RACING IN THE TIME OF COVID
1 In January, the talk at the Tour Down Under was of the bush fires that had ravaged South Australia and of Richie Porte not winning on Willunga Hill for the first time since 2013. Nobody at all in the cycling world was talking about a novel coronavirus causing pneumonia-like symptoms in a cluster in Wuhan, China.
That would change quickly. The UAE Tour made it through five of seven days before the race was halted with a spate of cases in the peloton. Weeks later, a depleted Paris-Nice limped as far as the Saturday with a fin-de-siècle mood reflecting the impending feeling of doom, yet also manifesting itself in spectacularly gung-ho racing.

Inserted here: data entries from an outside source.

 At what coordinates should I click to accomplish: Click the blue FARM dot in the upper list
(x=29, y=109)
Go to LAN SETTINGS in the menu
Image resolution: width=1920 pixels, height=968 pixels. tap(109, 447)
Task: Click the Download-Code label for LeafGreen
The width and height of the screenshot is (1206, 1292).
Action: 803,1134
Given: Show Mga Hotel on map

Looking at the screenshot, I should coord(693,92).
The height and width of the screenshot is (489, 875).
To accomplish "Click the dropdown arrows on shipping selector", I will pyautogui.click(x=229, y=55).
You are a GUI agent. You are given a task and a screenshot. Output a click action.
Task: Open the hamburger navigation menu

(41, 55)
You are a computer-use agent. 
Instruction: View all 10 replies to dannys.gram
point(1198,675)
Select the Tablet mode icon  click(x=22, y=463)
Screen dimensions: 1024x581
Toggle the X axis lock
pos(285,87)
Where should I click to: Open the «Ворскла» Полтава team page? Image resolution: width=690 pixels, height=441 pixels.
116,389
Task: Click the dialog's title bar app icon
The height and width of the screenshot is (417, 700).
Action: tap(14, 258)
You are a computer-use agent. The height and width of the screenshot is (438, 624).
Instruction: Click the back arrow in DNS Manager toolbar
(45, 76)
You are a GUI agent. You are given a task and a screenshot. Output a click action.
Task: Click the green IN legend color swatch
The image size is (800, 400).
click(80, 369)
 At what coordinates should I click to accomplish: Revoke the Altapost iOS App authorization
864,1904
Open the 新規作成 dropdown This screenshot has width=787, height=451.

That could have been that. With the information we had in those early days of the pandemic, cycling looked to be badly equipped to deal with it. What other sport moves hundreds or thousands of people around such a large geographical spread? One after another, races through April, May, June and July were postponed.
But cycling somehow managed to muddle through. The calendar was hastily rewritten, and though in packing almost a full year’s worth of racing into three months, it looked more as if the schedule had been ripped up, thrown in the air and the races held in the order they landed, it turned out to be a season like no other, with races overlapping crazily.
It turned out to be safe, at least as far as covid went, though in classic cycling style, nobody seemed to be sure exactly what the rules were. The teams and races operated in ‘bubbles’ that kept the virus at bay. The Giro, with a handful of cases, came closest to breaking point.